# [Recorded data]
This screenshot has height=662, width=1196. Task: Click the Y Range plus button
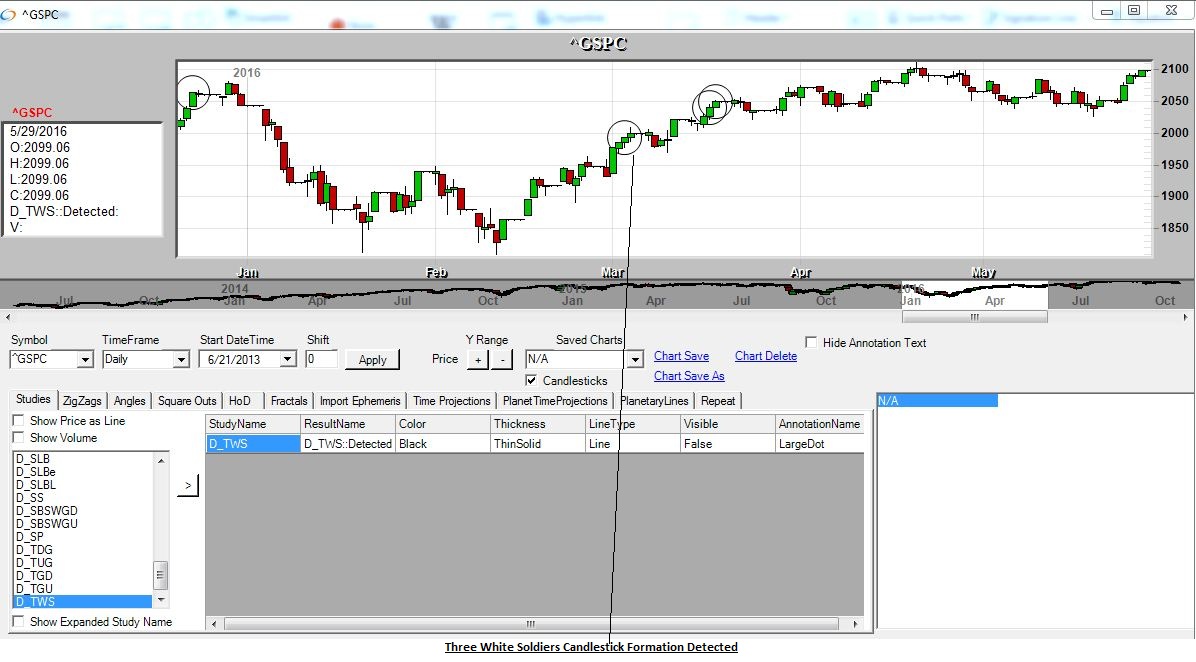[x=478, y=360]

* * *

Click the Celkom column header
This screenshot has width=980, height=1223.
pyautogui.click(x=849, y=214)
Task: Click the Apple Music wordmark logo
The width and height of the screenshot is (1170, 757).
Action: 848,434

# [Directions]
Edit the listing lines from the one containing "This screenshot has height=662, width=1196." through the one containing "[x=478, y=360]", inclusive, by swapping "plus button" for "minus button" and leaving all else unchanged. Return only those lines, without the pictures.

# [Reply to the exercise]
This screenshot has height=662, width=1196. Task: Click the Y Range minus button
[x=478, y=360]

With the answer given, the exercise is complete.